STORED DATA:

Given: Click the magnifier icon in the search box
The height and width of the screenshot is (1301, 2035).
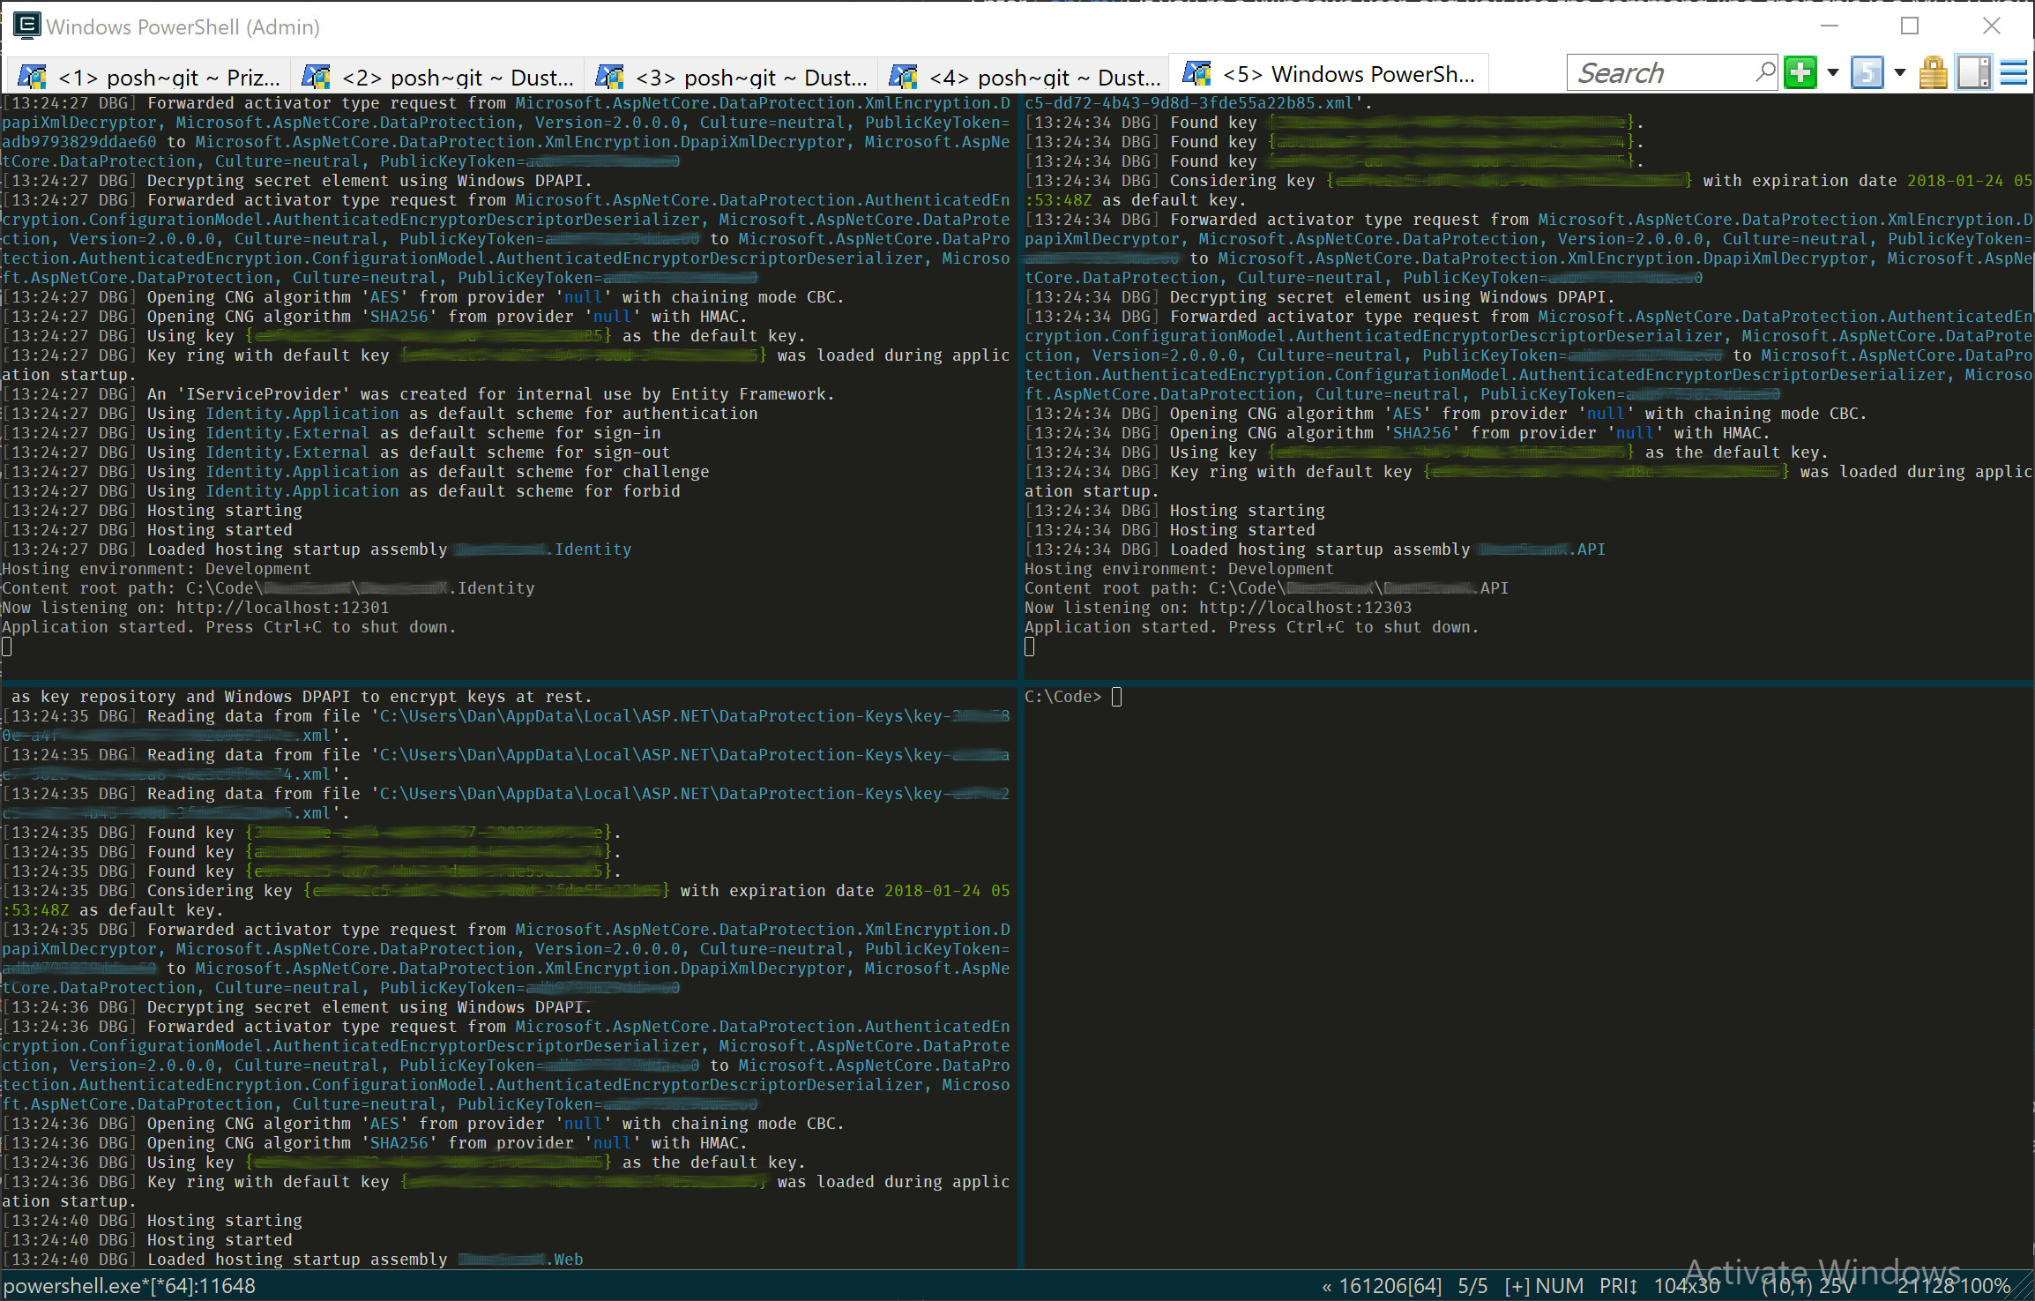Looking at the screenshot, I should click(1766, 71).
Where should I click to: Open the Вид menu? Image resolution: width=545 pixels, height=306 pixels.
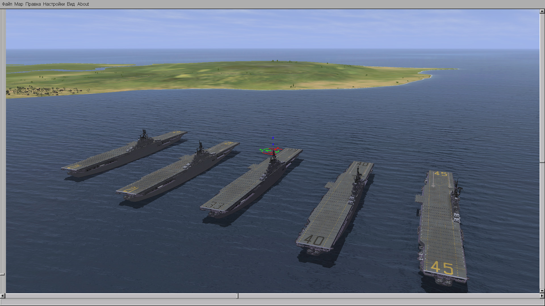coord(71,4)
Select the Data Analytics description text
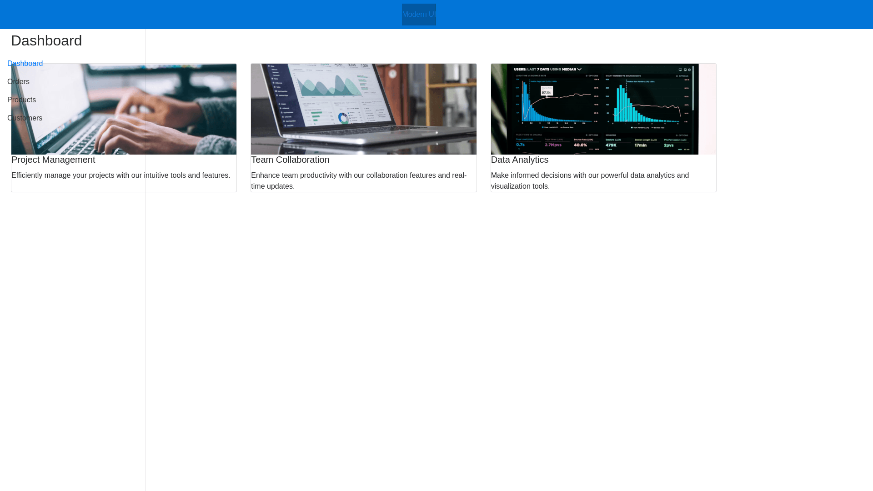The image size is (873, 491). point(590,180)
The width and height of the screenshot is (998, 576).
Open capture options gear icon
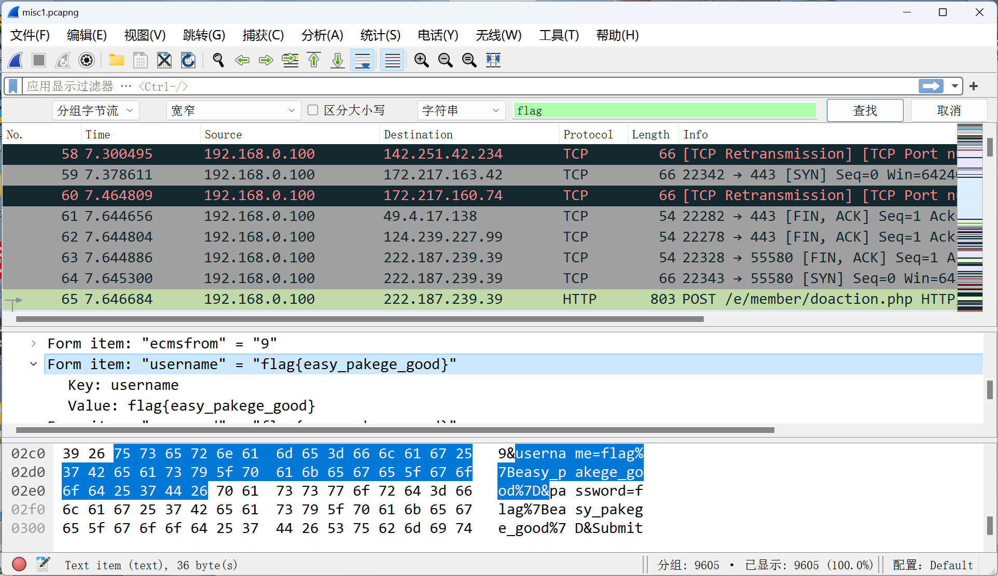point(87,60)
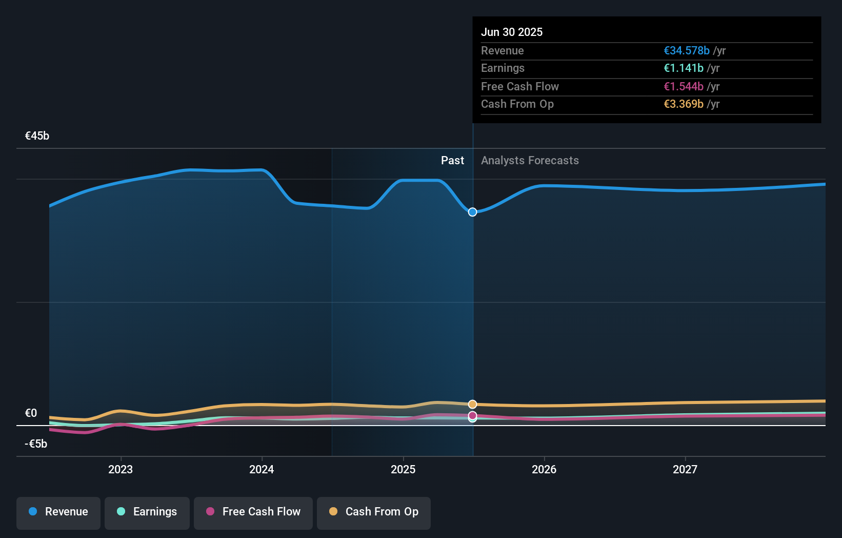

HOW TO COMPLETE THIS TASK: Each entry above should be given again exactly, with its pictures omitted.

WRITTEN ANSWER:
Given: Click the magnifier icon in the search box
The height and width of the screenshot is (1301, 2035).
Looking at the screenshot, I should click(1766, 71).
Where should I click to: Open the Вид menu? Image resolution: width=545 pixels, height=306 pixels.
coord(71,4)
Select the Data Analytics description text
The image size is (873, 491). point(590,180)
The width and height of the screenshot is (998, 576).
Open capture options gear icon
point(87,60)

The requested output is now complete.